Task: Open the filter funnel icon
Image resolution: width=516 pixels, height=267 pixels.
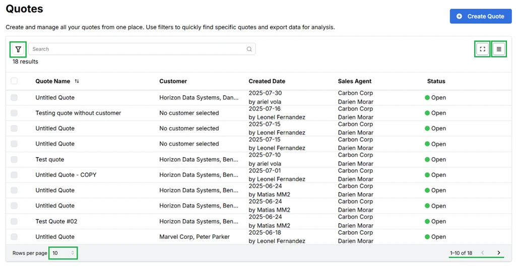Action: [x=18, y=49]
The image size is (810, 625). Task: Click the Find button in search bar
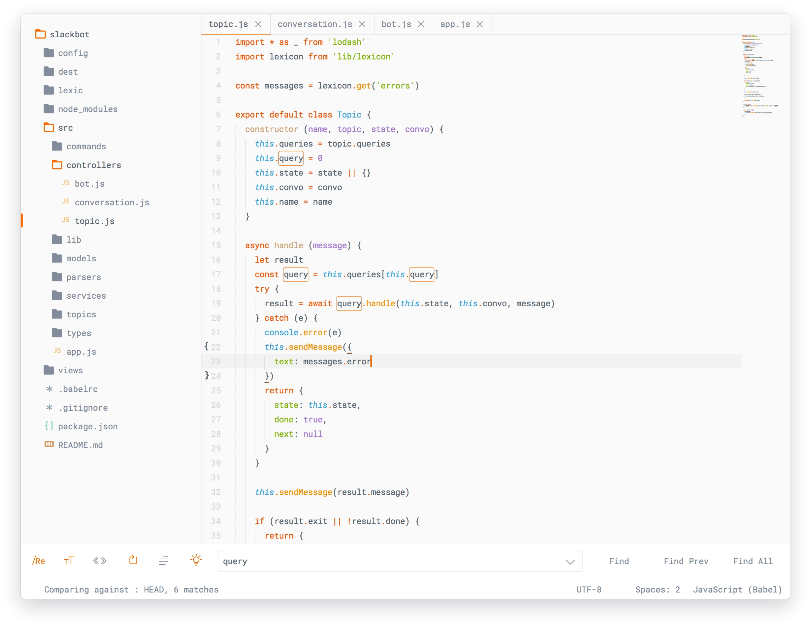(x=619, y=561)
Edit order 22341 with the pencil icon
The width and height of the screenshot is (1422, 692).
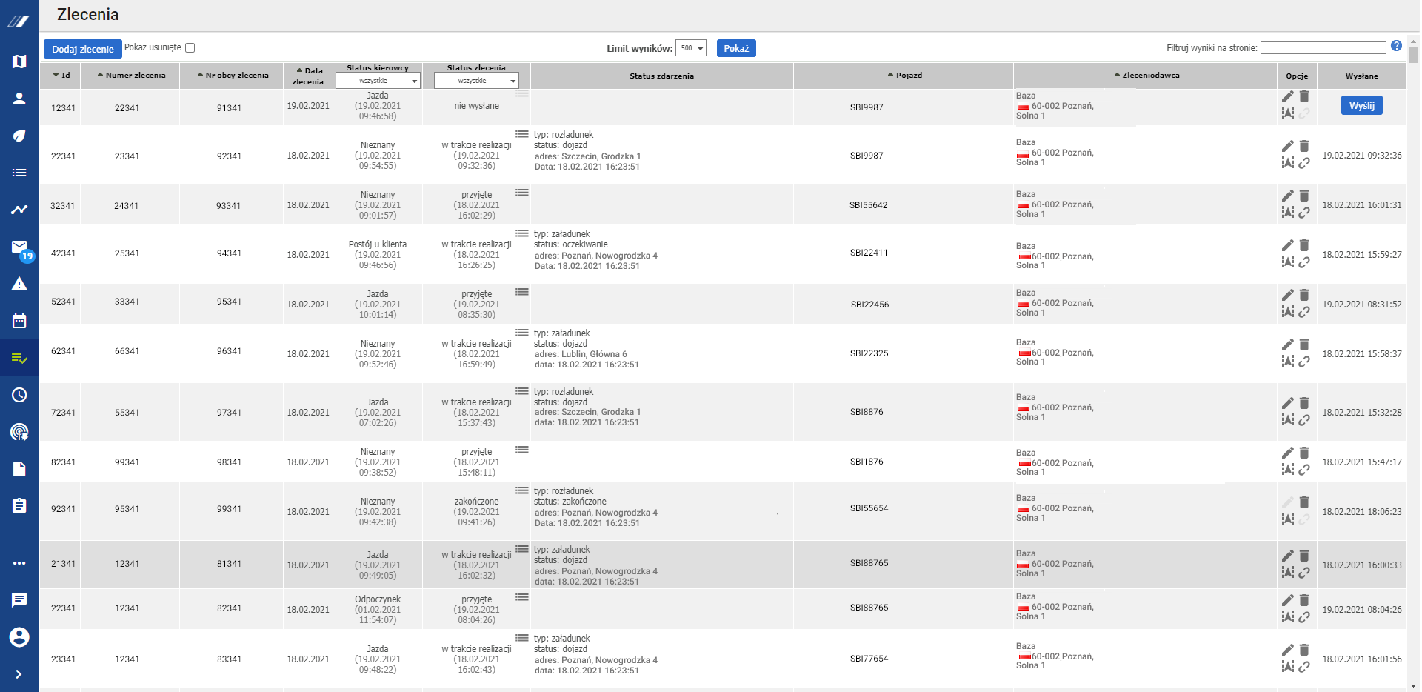tap(1288, 146)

**ABOUT THIS EXERCISE:** Copy exactly the lines that run from the line containing "Image resolution: width=516" to the end of the data, keeping both end lines and dropping every picture.

**RESPONSE TO THE TASK:**
Image resolution: width=516 pixels, height=267 pixels.
Action: [x=18, y=49]
The image size is (810, 625). Task: Click the Find button in search bar
(x=619, y=561)
Edit order 22341 with the pencil icon
The width and height of the screenshot is (1422, 692).
tap(1288, 146)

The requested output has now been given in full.